C'est encore pire si le gâteau contient directement de
l'information utile. Par exemple, si le gâteau est
lang=en-AU, l'espion qui écoute peut trouver la
langue et le pays de l'utilisateur. En général, cette information est
plutôt stockée sur le serveur et le gâteau ne contient qu'un
identificateur de session, inutile si on n'a pas accès au
serveur. Mais cette technique présente d'autres risques (section 8.4),
par exemple celui du « choix de session » où l'attaquant se connecte
au serveur, puis convainct la victime (par exemple par le biais d'un
lien) d'utiliser l'identificateur de session et d'interagir avec le
serveur (par exemple en y déposant des informations
confidentielles).
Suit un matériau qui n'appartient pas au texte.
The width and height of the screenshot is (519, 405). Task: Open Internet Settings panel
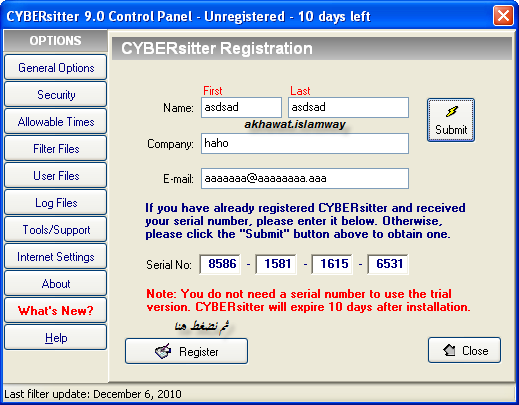click(x=56, y=256)
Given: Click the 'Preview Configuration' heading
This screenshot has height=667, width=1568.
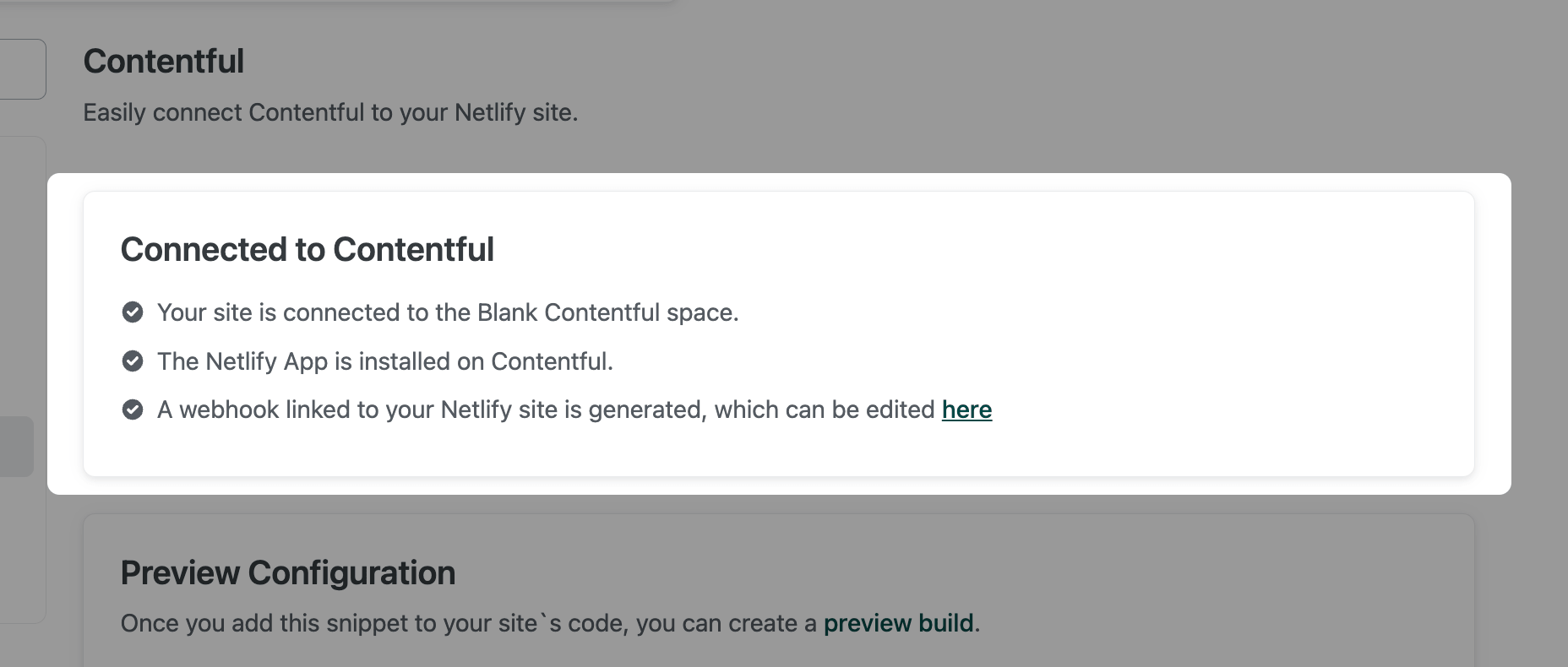Looking at the screenshot, I should [288, 573].
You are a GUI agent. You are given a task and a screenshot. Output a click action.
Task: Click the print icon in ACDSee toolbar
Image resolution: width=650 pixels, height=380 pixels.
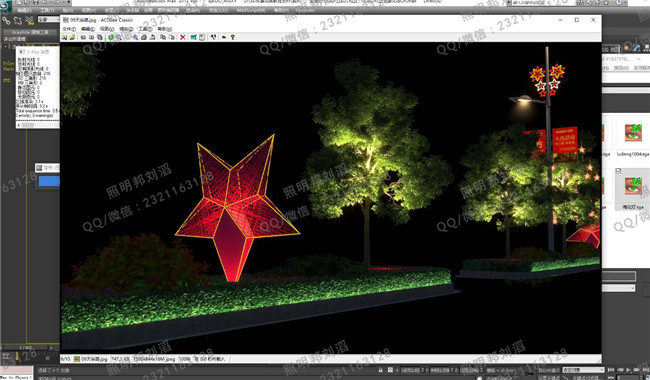coord(143,37)
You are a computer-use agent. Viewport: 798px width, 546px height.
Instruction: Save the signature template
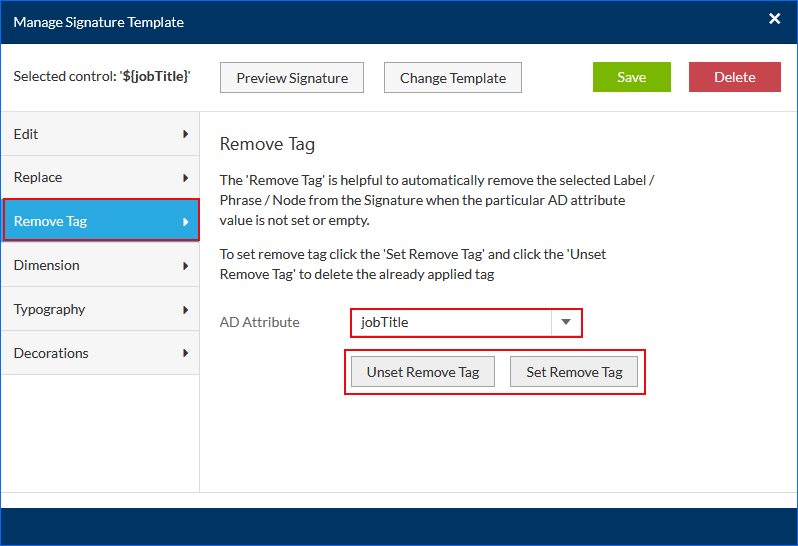click(631, 78)
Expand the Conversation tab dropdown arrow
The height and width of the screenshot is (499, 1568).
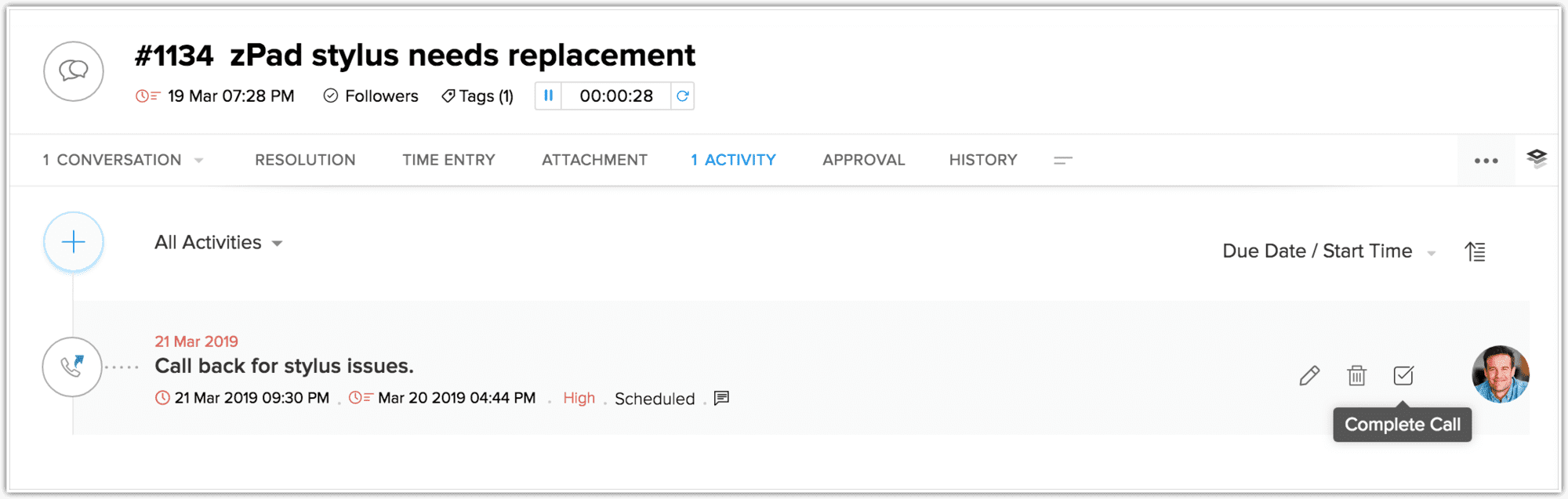click(199, 160)
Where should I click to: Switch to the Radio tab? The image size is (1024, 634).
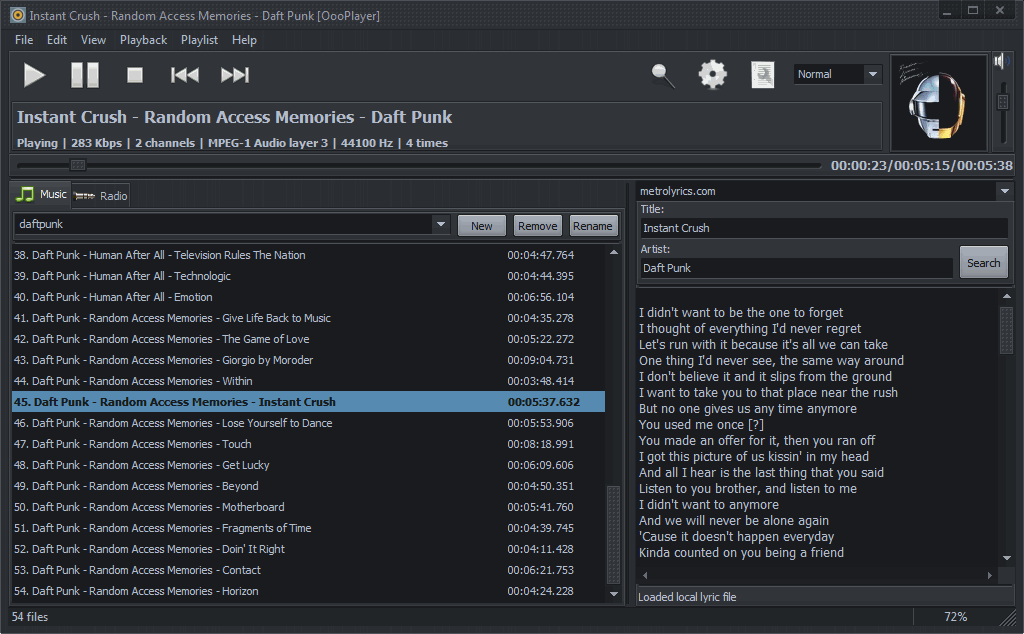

L'attaquant, qui a conservé l'identificateur de
session, pourra alors continuer la session et récupérer ces
informations. (Voir un
exemple et un article
complet.)
Autre problème de sécurité des gâteaux, la confidentialité (section
8.5) : comme les gâteaux ne sont pas spécifiques d'un
port ou d'un plan (http, gopher, ftp, etc), un
client risque toujours de transmettre les gâteaux d'un serveur à un
autre. L'intégrité n'est pas non plus garantie (section 8.6). Si
bar.example.com a mis un gâteau de domain de
example.com, un autre serveur,
foo.example.com peut parfaitement le
remplacer. Path n'est pas une protection : il
n'empêche pas le remplacement.
Enfin, les gâteaux dépendent du DNS et en
héritent les vulnérabilités (section 8.7).
Une très bonne synthèse des failles de sécurité des gâteaux figure
dans l'excellent article « HTTP cookies, or how not to design protocols ».
Voilà, c'est tout, il reste à enregistrer les deux en-têtes dans le
registre des en-têtes, ce que fait la
section 9.
Contrairement aux autres RFC qui remplacent un autre RFC, ce ne contient pas de description des changements par
rapport aux précédents documents. Les clarifications et précisions
sont sans doute trop nombreuses pour former une liste intéressante.
Merci à Jean-Baptiste Favre, bohwaz et Ollivier Robert pour leurs remarques et suggestions.